W zasadzie wszystko już wiadomo na początku filmu (scenarzysta postanowił maksymalnie ułatwić sprawę autystycznemu świadkowi morderstwa) i jedyną kwestią nierozstrzygniętą zostaje, w jaki sposób wydobyć wiedzę nt. zabójców od Marthy. Ale jak się okazuje, nie ma z tym większego problemu.
To oznacza ni mniej ni więcej - film sam sobie odebrał jakikolwiek element zaskoczenia, co uczyniło go do bólu przewidywalnym. A że fabuła jest nijaka, produkcji kompletnie brakuje choćby jednego atutu.
Efekty specjalne (jeśli tak można je nazwać) związane z postrzeganiem rzeczywistości przez Marthę wzbudzają pusty śmiech.

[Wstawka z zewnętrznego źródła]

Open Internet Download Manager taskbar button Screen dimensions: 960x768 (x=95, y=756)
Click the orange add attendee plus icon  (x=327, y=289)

Na koniec mam pytanie do osób, które obejrzały film.
.
.
[SPOILER]
.
.
W jednej ze scen morderca uprowadza Marthę, pozostawiając w progu domu jej opiekunkę. Dlaczego po prostu ich nie zastrzelił? Przecież o to mu chodziło? Czy coś umknęło mojej uwadze?
.
[/SPOILER OFF]
Nie polecam filmu. Nie wciąga, nie zaskakuje, scenariusz jest wybitnie słaby.